On June 13, 2011 Megan was ready for surgery. Bruzoni and his team, including Craig Albanese, MD, chief of pediatric general surgery, made five small incisions in Megan’s abdomen, and, with the help of a tiny camera inserted laproscopically, removed about two-thirds of her stomach using a vertical line of staples. “Imagine the stomach is a bag. We transform it into a long tube the size of a banana,” described Bruzoni. The procedure takes about two hours, and Megan was home two days later.
Carefully following her new eating and activity guidelines, Megan lost weight immediately. Two weeks later, she dropped 11 pounds and felt a surge of new energy. “I could walk around the block faster and my ankles didn’t hurt afterward,” she remembers.
Melting away with the extra pounds were secondary illnesses. Three months post-surgery, she no longer needed a positive airway pressure mask to sleep. Soon after, handfuls of medication were replaced with a single vitamin. And, she was starting to enjoy herself with new clothes and outdoor activities. After a recent run-in with a former middle school bully who hardly recognized her, Megan’s confidence soared. As of publication, she has lost 114 pounds—a record loss for sleeve gastrectomy patients at Packard—and is still counting.

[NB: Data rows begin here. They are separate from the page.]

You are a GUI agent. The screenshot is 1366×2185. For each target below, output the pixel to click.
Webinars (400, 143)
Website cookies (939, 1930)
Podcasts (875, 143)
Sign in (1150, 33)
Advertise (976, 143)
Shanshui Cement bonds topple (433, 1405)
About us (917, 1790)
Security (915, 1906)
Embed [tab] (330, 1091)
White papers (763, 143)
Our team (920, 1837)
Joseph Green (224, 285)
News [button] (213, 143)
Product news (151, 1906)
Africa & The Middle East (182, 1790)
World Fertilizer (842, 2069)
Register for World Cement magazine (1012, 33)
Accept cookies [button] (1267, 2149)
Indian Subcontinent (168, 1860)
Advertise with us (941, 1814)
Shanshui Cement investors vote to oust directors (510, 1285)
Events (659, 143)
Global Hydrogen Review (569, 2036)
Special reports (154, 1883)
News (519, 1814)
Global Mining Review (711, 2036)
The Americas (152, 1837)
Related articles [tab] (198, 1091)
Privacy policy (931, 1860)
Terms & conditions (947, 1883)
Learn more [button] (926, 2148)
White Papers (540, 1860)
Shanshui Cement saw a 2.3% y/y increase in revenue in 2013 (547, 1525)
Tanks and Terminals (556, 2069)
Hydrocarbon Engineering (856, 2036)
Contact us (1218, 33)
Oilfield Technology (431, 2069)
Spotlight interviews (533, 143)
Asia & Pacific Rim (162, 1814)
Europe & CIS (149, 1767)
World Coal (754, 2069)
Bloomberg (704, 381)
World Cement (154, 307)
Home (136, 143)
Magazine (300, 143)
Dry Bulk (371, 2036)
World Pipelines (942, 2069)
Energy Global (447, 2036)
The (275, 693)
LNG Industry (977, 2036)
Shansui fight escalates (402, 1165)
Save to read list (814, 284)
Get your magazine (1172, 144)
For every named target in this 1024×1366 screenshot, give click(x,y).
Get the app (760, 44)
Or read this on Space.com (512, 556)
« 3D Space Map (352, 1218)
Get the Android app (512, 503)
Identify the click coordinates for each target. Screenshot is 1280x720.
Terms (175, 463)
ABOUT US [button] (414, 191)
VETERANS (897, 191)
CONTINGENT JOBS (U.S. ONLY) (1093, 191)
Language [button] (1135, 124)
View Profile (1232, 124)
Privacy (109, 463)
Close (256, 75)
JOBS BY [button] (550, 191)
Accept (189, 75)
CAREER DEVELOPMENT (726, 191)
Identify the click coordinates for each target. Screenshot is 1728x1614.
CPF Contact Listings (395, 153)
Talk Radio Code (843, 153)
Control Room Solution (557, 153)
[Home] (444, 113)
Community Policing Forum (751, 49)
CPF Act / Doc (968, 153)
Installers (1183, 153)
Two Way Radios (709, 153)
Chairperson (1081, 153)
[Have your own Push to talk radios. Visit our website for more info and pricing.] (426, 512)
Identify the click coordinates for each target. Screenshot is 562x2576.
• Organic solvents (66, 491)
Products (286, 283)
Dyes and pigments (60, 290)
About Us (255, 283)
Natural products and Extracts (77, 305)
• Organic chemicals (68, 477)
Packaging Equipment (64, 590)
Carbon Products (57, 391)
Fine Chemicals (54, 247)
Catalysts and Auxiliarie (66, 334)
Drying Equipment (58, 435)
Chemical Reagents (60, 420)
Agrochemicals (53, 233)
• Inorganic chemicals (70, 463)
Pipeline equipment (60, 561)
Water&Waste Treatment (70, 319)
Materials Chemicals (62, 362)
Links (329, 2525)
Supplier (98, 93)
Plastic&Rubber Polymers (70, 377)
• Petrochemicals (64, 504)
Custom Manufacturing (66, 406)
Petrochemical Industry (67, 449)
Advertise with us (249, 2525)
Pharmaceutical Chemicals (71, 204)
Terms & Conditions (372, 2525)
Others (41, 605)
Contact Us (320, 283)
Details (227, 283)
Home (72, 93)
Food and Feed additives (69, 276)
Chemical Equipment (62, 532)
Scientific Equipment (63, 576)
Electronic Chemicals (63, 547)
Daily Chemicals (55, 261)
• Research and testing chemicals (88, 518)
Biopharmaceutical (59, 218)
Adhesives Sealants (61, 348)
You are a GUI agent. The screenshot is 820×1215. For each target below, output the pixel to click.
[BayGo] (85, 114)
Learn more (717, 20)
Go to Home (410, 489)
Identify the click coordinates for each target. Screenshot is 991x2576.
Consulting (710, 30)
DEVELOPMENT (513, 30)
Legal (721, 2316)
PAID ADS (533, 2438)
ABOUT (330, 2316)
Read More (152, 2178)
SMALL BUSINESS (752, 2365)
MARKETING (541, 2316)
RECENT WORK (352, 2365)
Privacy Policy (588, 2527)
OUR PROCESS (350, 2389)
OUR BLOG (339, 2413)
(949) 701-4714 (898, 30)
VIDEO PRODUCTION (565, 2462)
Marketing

Megan’s new healthy lifestyle has also had a major impact on her entire family. Her mother, sister and brother have all shed more than 150 pounds combined. “It takes us forever to grocery shop; we all stand around reading every label,” laughs mom Annie.
With her graduation in June, Megan has a lot to celebrate, including her first job, plus enrolling in West Valley College in the fall. Her family could not be prouder, and neither could her Packard family.
“Her self-determination and dedication have given her the power to beat this disease,” said Farrales. “It’s obvious that when Megan sets a goal for herself, she achieves it.”